Description of the task:
Answer these questions using the blog entries below:
1. Whose studio was Inside In/Inside Out recorded in?
2. How many types of beer does Frue brew?
3. How much aid did Women for Women distribute in 2005, and to how many women?

Sonnet and I head for the Brixton Academey and the Kooks, the hottest band in the UK at the moment. T
he Kooks come from Brighton and bring two crucial things to their music: a wealth of ideas and an awareness of their place in their musical lineage. Which is why it's probably so appropriate that Inside In/Inside Out was recorded at The Kinks' Ray Davies' own studio - Kooks frontman Luke Pritchard, like Davies, seems to have a knack for churning out catchy guitar-pop nuggets. I've been following the band since their '06 debut which is smashing (their follow-up, released this week, average). The sold-out Brixton lives up to the billing from the first song "Ooh La", which sends the audience wild. Sonnet is a trooper, as usual, probably dreaming of opera or the ballet. The photo I chose conveys (at least I think) the intensity of the show. On the grand-finally call-back, lead singer Luke Pritchard's guitar is fucked and he throws the thing down and jumps into the audience - surprising everybody - while continuing to belt away "Sea The World." Classic stuff. On the way out I buy the concert T-shirt which has their UK tour stops - while places I never want to visit, it is way cool nonetheless.

"But uh oh, I love her because
She moves in her own way
But uh oh, she came to my show
Just to hear about my day"
Chorus, She Moves In Her Own Ways

Thursday, May 1

That Lizard


Roger takes a photo of a lizard in each country he visits last week, including England on the bottom right (note that Madeleine wants her brother in the frame). Roger does this for his 10-year old daughter and I think he is on to something here. It is pretty damn silly and totally connects his journey - an easy blog concept that I'm sure would generate mucho interest. Roger?

I'm back from Köln where Hans and I pitch up some business and drink beer (a lot). Beforehand I allow myself a few hours to visit an old friend and Museum Ludwig which is modern art and has the largest Picasso collection in Europe. No doubt, Dear Sister, I am able to impress our afternoon meeting with my knowledge of German contemporaries. For dinner we head to Frue,
a famous brewery that serves traditional fare - sausages, saurkraut, mash and studel. They only brew one type of beer. All year round, just one beer, but I am not complaining. Afterwards we go to a bona fide beer hall nearby our hotel - crowded, smokey and jammed packed with young and old. They and we drink .... beer. As Hans says: "The beer here is good." And amen.

In a further nod to Big Brother, unified traffic wardens and attendants have been renamed Civil Enforcement Officers. They give out 7.8-million penalty charge tickets in 2006, up by 169,000 the year-before. This excludes the latest development of CCTV, which adds another 2-million tickets according to Daily Mail, up from 320,000 in 1997. It is the way of the future man. Nobody cares.

Zainab Salbi - Women for Women


Tuesday evening Sonnet and I got to a black-tie fundraiser for Women for Women International. The event is held at the V&A and organised by our friend Christine. After a reception in the main entrance under the Chihuly with dance by Sadler's Wells (fabulous), we have dinner in the Raphael cartoon gallery where cool stuff like a day on Sting and Trudy's organic farm or an evening with Gordon Ramsey is auctioned for the cause. In all and by my estimate, over $300,000 is raised. As for Women for Women: humanitarian organisation that provides financial and emotional support to women survivors of war. Their programs help women achieve self-sufficiency through direct aid, rights education, job skills training and small business development. In 2005, the organization distributed $9.3 million in aid to 30,000 women. Here is their report from Sudan. The organization was co-founded by Zainab Salbi who is with us for the night and I have a chance to meet briefly (I will introduce her to Katie regarding the Op-Ed project). Salbi is an Iraqi writer and activist born in Bahgdad then to the U.S. at 19; her experience with the Iran-Iraq war sensitized her to the plight of women in war worldwide. Her honors include The Forbes Magazine Trailblazer Award; Time Magazine "innovator of the month", 2007 World Economic Forum in Devos "Young Global Leader" and in 2006 Women for Women received the Conrad N. Hilton Humanitarian award. She rocks.

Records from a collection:
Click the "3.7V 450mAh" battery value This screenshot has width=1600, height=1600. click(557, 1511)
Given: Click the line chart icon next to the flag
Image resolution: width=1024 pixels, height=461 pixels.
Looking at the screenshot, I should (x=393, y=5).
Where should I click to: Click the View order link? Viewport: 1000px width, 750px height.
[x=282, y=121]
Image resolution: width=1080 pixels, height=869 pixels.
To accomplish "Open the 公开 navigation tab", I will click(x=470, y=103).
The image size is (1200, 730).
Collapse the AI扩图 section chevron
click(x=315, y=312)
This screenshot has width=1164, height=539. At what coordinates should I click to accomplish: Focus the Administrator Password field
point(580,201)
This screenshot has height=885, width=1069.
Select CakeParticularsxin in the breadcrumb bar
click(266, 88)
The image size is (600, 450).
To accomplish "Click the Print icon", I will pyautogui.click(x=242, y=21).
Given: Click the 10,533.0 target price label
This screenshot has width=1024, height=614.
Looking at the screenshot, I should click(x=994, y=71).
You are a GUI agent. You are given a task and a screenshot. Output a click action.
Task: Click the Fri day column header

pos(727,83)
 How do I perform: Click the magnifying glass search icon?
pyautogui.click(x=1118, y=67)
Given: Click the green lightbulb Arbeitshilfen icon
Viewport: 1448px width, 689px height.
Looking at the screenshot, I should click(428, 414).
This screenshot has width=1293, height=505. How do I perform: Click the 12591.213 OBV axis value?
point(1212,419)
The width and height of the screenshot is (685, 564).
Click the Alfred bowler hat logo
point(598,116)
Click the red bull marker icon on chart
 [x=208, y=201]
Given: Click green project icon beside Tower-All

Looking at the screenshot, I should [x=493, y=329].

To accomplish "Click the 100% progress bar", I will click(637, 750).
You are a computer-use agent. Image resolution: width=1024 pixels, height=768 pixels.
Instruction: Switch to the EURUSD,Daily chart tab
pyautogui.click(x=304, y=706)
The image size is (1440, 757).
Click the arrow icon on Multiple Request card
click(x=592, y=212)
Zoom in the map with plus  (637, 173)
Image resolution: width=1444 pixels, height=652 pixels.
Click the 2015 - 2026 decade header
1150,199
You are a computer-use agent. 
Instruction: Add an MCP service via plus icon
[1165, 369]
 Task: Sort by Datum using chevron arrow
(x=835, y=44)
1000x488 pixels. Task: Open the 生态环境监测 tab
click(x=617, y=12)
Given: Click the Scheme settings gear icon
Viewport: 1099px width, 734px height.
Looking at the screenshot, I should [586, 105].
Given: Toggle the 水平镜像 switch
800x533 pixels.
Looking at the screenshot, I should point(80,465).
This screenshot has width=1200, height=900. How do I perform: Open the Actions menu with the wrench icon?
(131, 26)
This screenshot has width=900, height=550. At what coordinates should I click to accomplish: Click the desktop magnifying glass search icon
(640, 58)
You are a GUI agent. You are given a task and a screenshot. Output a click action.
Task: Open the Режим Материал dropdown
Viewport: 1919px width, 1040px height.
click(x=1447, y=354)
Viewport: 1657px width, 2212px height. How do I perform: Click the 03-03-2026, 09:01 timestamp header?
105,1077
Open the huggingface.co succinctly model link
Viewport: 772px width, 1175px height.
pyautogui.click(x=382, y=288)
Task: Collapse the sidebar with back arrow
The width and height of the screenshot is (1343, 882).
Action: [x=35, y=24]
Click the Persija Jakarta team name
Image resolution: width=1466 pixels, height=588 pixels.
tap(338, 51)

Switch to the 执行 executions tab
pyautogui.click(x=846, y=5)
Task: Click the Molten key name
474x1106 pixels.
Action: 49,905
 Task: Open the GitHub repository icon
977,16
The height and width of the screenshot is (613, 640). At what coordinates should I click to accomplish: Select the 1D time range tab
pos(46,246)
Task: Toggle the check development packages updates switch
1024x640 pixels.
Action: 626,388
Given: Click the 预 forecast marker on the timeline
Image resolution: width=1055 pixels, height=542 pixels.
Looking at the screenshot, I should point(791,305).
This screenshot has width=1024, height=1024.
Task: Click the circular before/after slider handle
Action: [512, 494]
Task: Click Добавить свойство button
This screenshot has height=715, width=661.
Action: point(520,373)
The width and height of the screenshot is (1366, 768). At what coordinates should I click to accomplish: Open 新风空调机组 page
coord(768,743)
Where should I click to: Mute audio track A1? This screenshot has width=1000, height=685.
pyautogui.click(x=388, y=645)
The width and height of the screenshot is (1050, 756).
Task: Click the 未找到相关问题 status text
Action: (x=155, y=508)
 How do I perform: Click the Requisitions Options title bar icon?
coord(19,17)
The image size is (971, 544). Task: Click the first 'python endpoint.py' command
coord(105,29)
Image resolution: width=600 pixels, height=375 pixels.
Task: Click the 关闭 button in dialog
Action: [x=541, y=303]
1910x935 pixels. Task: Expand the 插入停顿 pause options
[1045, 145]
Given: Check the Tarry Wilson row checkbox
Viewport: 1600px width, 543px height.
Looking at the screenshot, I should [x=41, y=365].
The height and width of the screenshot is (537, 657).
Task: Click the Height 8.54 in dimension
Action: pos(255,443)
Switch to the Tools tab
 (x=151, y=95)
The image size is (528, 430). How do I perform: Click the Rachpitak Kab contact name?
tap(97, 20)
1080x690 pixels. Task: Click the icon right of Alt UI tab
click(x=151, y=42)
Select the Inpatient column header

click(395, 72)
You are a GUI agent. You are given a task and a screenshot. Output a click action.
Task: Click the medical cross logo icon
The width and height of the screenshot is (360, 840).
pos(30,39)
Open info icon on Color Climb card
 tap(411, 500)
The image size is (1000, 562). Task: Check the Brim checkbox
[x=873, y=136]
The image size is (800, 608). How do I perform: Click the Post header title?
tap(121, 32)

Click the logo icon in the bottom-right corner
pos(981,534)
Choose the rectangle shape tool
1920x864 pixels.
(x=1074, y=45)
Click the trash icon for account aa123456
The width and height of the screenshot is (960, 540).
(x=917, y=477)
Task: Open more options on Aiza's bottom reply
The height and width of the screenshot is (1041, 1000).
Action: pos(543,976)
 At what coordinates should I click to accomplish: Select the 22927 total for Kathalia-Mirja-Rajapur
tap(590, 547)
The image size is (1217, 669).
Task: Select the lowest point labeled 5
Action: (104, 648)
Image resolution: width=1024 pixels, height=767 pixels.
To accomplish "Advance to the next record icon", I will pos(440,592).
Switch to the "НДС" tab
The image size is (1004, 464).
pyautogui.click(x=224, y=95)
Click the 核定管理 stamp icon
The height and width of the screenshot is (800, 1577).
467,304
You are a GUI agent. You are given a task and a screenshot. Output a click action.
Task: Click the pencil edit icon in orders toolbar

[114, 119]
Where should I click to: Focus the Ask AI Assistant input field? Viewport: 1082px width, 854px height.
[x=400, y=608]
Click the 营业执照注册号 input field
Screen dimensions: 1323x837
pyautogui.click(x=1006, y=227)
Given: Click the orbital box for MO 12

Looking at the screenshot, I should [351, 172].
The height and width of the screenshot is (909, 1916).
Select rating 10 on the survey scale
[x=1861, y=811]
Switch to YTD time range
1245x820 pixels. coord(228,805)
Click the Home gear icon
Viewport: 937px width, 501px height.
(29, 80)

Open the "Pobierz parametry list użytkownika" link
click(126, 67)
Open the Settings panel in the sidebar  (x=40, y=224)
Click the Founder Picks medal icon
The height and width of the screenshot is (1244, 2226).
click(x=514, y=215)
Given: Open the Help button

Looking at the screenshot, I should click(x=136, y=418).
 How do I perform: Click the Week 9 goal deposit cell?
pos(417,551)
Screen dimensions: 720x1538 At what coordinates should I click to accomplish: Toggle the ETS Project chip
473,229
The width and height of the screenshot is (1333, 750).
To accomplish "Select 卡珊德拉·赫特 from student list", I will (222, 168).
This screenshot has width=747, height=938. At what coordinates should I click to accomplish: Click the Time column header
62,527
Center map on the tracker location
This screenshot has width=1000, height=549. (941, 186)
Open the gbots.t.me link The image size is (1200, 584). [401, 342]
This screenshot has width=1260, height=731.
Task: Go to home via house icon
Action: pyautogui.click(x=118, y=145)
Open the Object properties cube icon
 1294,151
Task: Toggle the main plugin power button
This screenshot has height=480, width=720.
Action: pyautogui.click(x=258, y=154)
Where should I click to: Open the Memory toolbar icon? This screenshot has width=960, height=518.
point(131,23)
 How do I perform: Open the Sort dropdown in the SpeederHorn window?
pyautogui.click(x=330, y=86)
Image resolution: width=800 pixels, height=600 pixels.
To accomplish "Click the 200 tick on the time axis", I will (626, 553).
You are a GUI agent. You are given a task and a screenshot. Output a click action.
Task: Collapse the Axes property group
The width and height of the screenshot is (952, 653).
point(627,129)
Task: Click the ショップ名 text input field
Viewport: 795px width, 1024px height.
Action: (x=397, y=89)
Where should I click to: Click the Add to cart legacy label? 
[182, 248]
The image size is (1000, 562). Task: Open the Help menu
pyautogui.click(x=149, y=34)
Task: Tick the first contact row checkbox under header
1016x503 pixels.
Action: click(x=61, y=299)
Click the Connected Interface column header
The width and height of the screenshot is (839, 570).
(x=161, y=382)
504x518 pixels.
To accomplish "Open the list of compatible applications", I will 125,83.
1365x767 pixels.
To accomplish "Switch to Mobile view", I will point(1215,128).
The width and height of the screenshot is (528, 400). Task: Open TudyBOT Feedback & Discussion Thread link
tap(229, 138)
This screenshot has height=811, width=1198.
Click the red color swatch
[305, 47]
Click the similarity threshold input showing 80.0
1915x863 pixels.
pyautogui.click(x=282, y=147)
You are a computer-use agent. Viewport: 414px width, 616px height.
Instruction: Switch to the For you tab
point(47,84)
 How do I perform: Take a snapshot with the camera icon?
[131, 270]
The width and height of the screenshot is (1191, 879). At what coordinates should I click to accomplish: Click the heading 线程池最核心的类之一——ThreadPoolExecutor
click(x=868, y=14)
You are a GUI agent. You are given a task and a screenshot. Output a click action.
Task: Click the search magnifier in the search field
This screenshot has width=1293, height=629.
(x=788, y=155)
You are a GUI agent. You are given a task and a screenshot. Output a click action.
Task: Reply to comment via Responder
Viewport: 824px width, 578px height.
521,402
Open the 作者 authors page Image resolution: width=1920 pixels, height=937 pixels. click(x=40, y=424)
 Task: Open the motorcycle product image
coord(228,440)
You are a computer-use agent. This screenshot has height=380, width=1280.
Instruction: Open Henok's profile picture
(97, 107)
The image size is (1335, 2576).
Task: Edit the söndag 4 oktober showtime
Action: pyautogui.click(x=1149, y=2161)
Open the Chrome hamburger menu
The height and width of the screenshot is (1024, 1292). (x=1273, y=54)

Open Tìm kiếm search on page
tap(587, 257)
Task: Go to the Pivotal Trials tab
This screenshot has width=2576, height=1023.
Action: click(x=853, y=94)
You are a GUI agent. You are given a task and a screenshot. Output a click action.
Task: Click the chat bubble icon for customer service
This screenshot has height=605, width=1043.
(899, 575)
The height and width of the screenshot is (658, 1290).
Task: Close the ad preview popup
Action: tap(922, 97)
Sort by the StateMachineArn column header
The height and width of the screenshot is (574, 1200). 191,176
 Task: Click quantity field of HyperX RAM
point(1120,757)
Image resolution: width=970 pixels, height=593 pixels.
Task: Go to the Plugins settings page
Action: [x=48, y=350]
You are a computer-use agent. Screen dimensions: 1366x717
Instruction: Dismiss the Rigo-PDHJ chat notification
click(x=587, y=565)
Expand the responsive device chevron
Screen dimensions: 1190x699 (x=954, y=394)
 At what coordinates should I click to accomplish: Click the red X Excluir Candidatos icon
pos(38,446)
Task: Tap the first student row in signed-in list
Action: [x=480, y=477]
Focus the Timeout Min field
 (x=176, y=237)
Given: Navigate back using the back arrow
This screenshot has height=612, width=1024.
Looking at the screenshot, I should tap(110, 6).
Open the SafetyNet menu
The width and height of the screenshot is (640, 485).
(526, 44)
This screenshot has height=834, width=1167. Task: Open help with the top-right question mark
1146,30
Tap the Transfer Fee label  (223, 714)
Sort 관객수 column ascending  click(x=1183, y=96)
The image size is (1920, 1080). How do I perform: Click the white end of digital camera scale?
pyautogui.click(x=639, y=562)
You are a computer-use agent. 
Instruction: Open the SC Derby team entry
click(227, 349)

Solution for this exercise:
1. The Kinks' Ray Davies' own studio.
2. One.
3. $9.3 million, to 30,000 women.